Churchill fue desmesurado en casi todo. Alternaba un humor colérico, explosiones eufóricas y júbilo ostentoso con melancolía. Comer, beber y fumar formaban parte de su cotidianidad, y lo hacía sin límites razonables. Las anginas de pecho, hipertensión, arteriosclerosis, coágulos sanguíneos y trombosis fueron el resultado a tanta desmesura. Pero aún hay más. Sus manías. La pregunta médica en torno a Churchill ha sido si sufría una simple depresión o depresión maníaca. Nunca tuvo episodios clínicos evidentes de la segunda. Bañarse dos veces al día, una por la mañana y otra después de la siesta, dictar a su secretario desde la bañera o repetir sus discursos ante el espejo, no son síntomas suficientes como para calificarlos de patologías según los expertos.
Escribir y pintar, sus anticuerpos contra la depresión
Fluctuaciones en su estado de ánimo, estallidos de energía, lasitud, tristeza. Así se mostraba Churchill ante sus colaboradores dos meses antes de la ‘operación Overlord’, principio del fin de la Segunda Guerra Mundial. Su secretario privado, John Colville le veía envejecido, cansado y muy, muy deprimido. Se aproximaba la victoria y a Churchill se le veía menos optimista que cuatro años antes. Sin embargo, su salud aguantó bien durante la guerra. En medio de la acción se sentía fuerte, agitado, entusiasmado con las tormentas políticas que provocaba. Y en medio de todo aquello, cuando sus desalientos en forma de perros negros aparecían en el horizonte de su batalla personal, escribía y pintaba, dos soberanos anticuerpos para su depresión, según sus propias palabras. ¿La depresión preparó a Churchill para el liderazgo, salió reforzado y se convirtió en mejor líder? Hay quien piensa que sí. La mayoría.
Mientras estuvo en la cresta de la ola política su depresión y cambios de humor fueron más llevaderos, aunque nos preguntamos para quién. Cuando dejó de ejercerla, aumentó su frustración, y con ella, sus perros negros salieron con más frecuencia de la jaula.

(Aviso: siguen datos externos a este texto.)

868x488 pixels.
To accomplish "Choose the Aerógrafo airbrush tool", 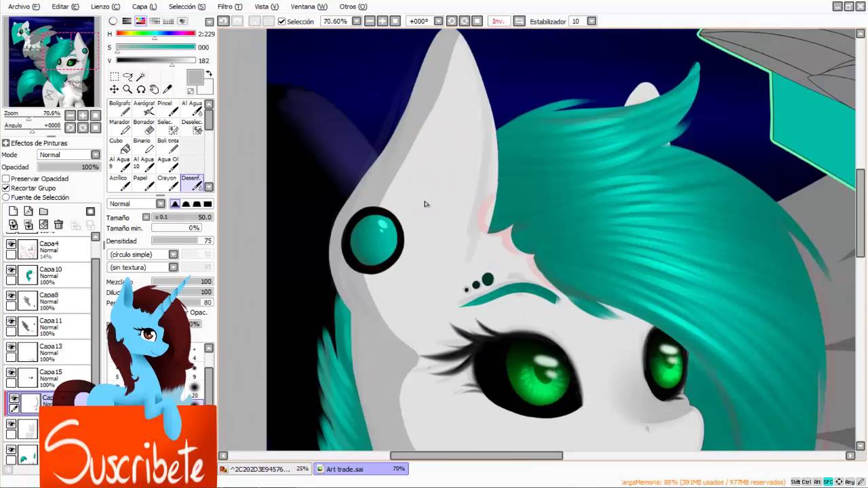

Difícil encerrarlos ya en ella. Once meses después del desembarco de Normandía tuvo lugar la mayor explosión de alegría en la historia de la Humanidad, como calificó Churchill el fin de la Segunda Guerra Mundial. A partir de entonces, volvió a dormir por las noches. Pero sin guerra se aburría. Miraba el reloj. Las horas de paz avanzaban sin remedio. Empezó a fallarle el organismo. Su arteriosclerosis comenzaba a ser evidente. Las trombosis le afectaron al habla y a la memoria. Tras dejar su cargo definitivamente como Primer Ministro en 1955 paró el reloj. Si las conversaciones le fatigaban, desconectaba.
Era de noche. Dormía. Sus perros negros le dejaron descansar. Winston Churchill falleció 21 años después del principio del fin. El desembarco en las playas de Normandía fue todo un éxito.